En ce qui concerne la continuité territoriale, après deux années marquées par la pandémie mondiale, l'activité de L'Agence de l'outre-mer pour la mobilité (Ladom) est repartie considérablement à la hausse avec 60 000 trajets aidés en 2022, soit davantage qu'avant le covid – 35 000 trajets en 2019. Nous aurons bientôt l'occasion d'échanger sur la poursuite de cette dynamique dans le cadre de la discussion sur la stratégie de Ladom pour 2024.

S'agissant du soutien aux collectivités, nous poursuivons la démarche d'accompagnement à travers la contractualisation, fondée sur un partenariat gagnant-gagnant entre l'État et les collectivités : le contrat de redressement en outre-mer (Corom). C'est un excellent dispositif. En 2022, deux Corom supplémentaires ont été signés. Cette démarche se poursuivra en 2023, avec la signature d'un contrat d'accompagnement renforcé pour le syndicat mixte de gestion de l'eau et de l'assainissement de Guadeloupe (SMGEAG), et le lancement d'une nouvelle vague de Corom – l'annonce des communes retenues est maintenant imminente.

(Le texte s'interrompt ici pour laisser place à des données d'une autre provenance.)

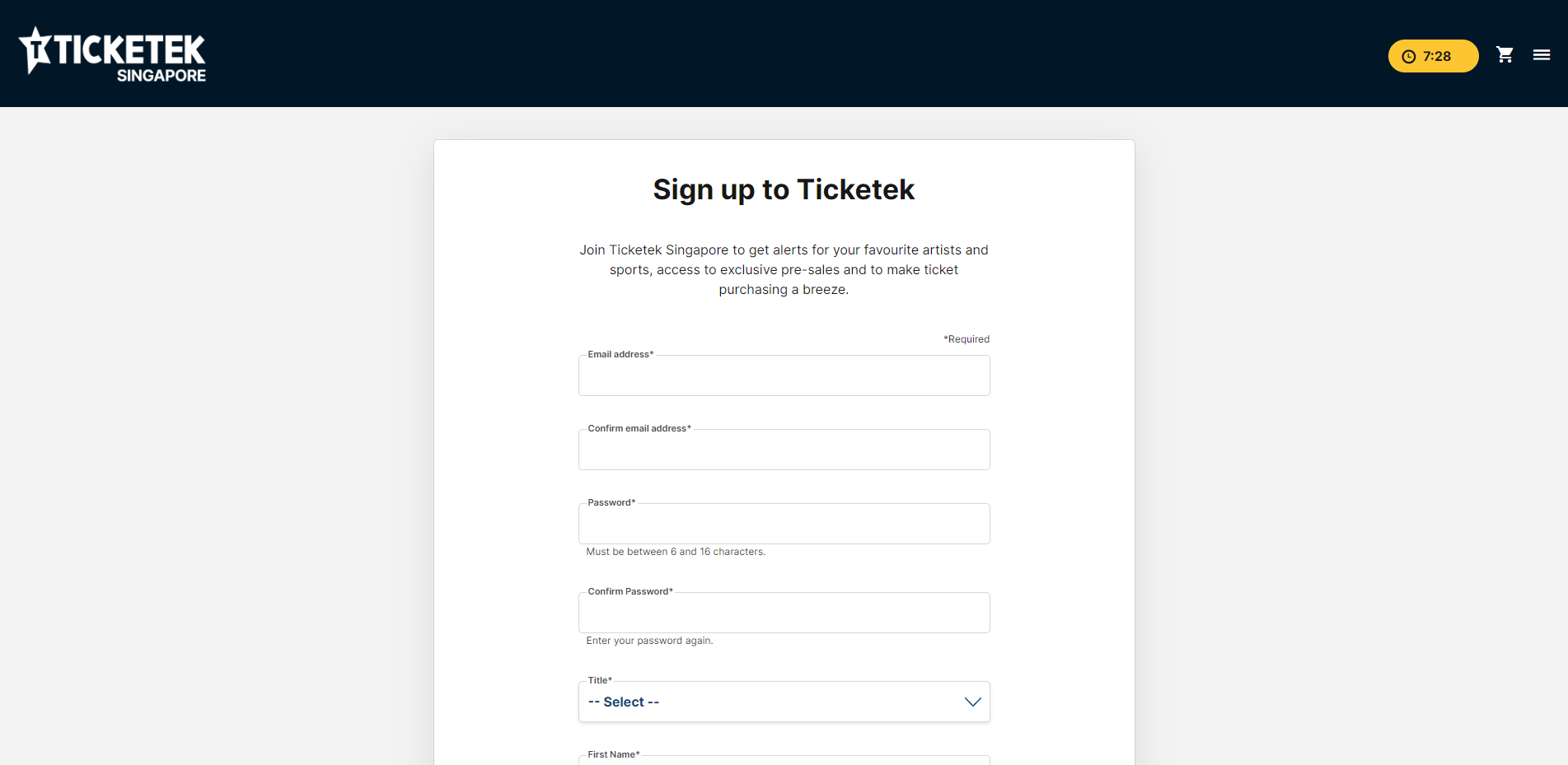The height and width of the screenshot is (765, 1568).
Task: Click inside the Confirm Password field
Action: click(784, 613)
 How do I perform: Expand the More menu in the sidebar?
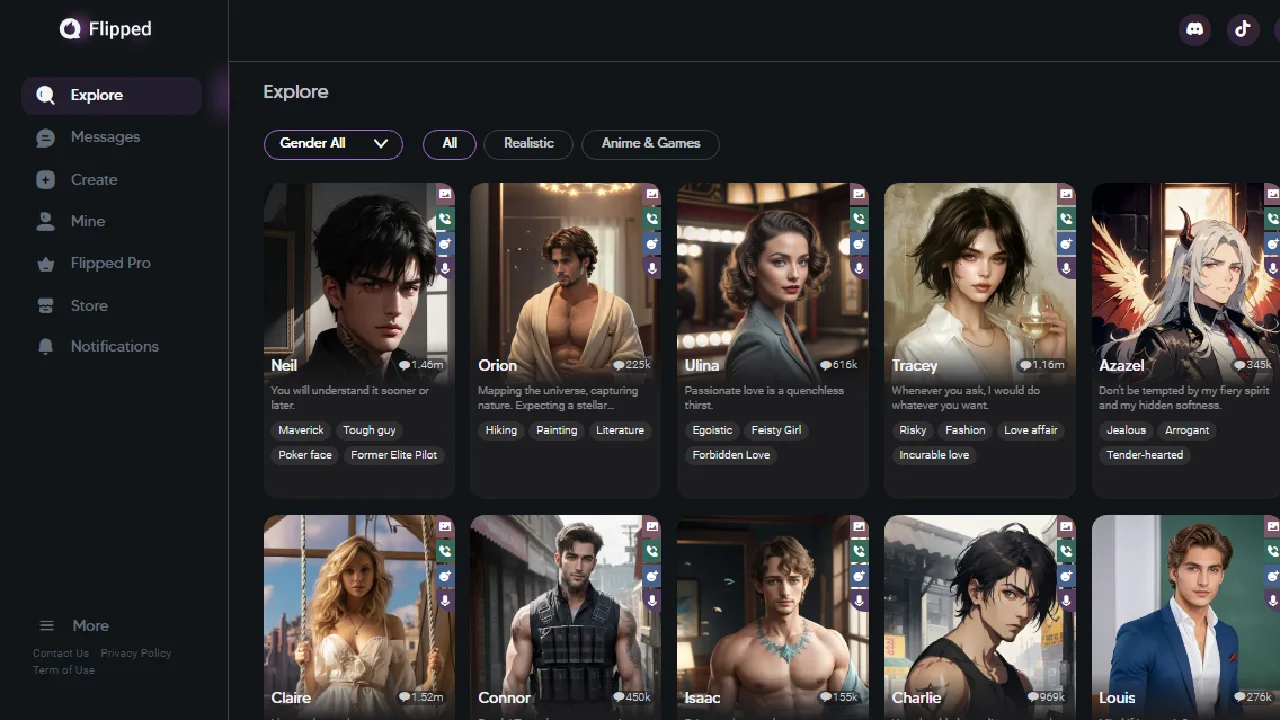click(90, 625)
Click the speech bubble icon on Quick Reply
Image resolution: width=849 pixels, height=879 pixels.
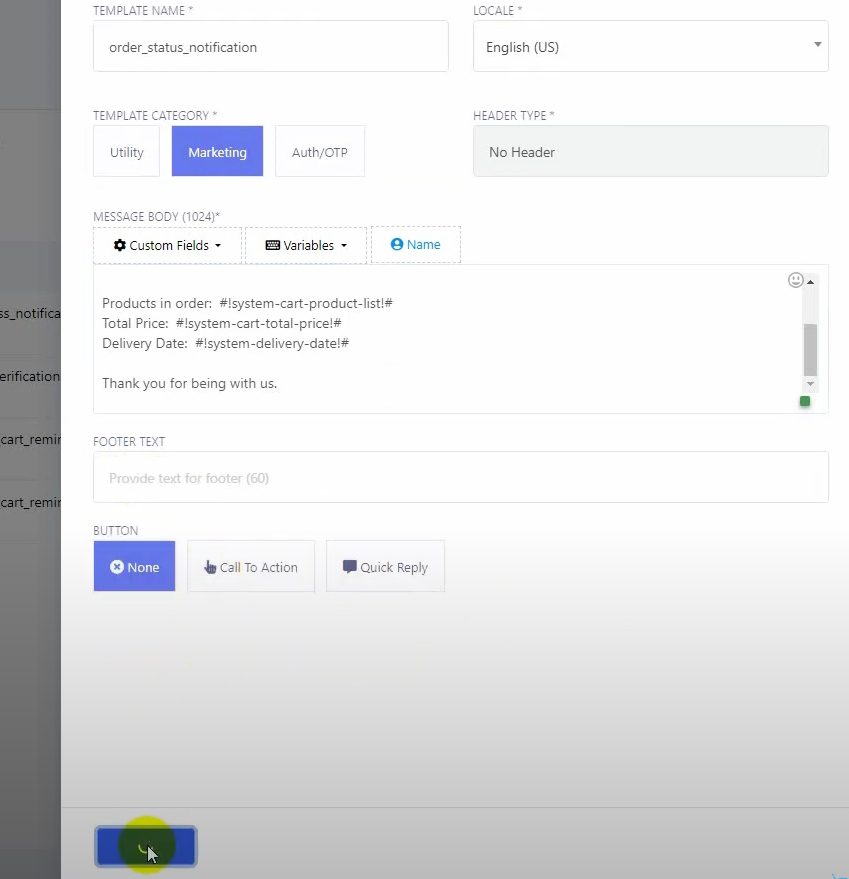coord(349,566)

Le Fonds exceptionnel d'investissement a permis d'accompagner 138 projets d'investissement des collectivités d'outre-mer l'an dernier. En 2022, année pour laquelle j'ai partagé l'attribution avec mon prédécesseur, j'ai choisi de prioriser dans l'enveloppe sous ma responsabilité l'eau et la lutte contre les sargasses, qui sont autant d'investissements structurants. J'ai prolongé ces priorités en 2023 et j'y ai ajouté les déchets et les projets culturels. Je suis favorable à un ciblage des 110 millions du FEI, auxquels s'ajoutent les 97 millions du fonds Vert. Je me félicite d'avoir obtenu de M. Béchu, ministre de la transition écologique et de la cohésion des territoires, qu'ils puissent servir à financer la politique d'assainissement dans les Drom, et même récemment dans les COM.

Autre grande masse budgétaire, le service militaire adapté (SMA) continue de jouer son rôle en faveur de l'insertion des jeunes, avec un taux d'insertion des volontaires en fin de contrat de 84 %, contre 76 % en 2020 et 82 % en 2021. L'idée est simple : le choix des formations professionnelles est discuté entre militaires et professionnels – chambres des métiers, employeurs, etc. Deux nouvelles compagnies ont été créées, à Hao en Polynésie française et à Mayotte.

Enfin, les compensations des exonérations de cotisations sociales ont connu une dynamique importante en 2022, avec 1,7 milliard consommé pour 1,5 milliard budgété. Bien que la lutte contre le chômage reste l'un des principaux défis de nos territoires d'outre-mer, avec des taux structurellement élevés par rapport à l'Hexagone, on peut néanmoins se réjouir du niveau des créations nettes d'emploi en 2022 : 6 400 à La Réunion, 4 050 en Guadeloupe, 2 600 en Martinique et 2 200 en Guyane.

Je compte orienter les crédits pour 2023 et 2024 en direction de la lutte contre le dépeuplement en Guadeloupe et en Martinique, qui perdent 5 000 habitants chaque année, ce qui est inacceptable. Ce doit être le centre de nos efforts. La population de Saint-Pierre-et-Miquelon est quant à elle passée sous le seuil de 6 000 habitants, ce qui est également inquiétant, Miquelon ne comptant plus que 500 habitants.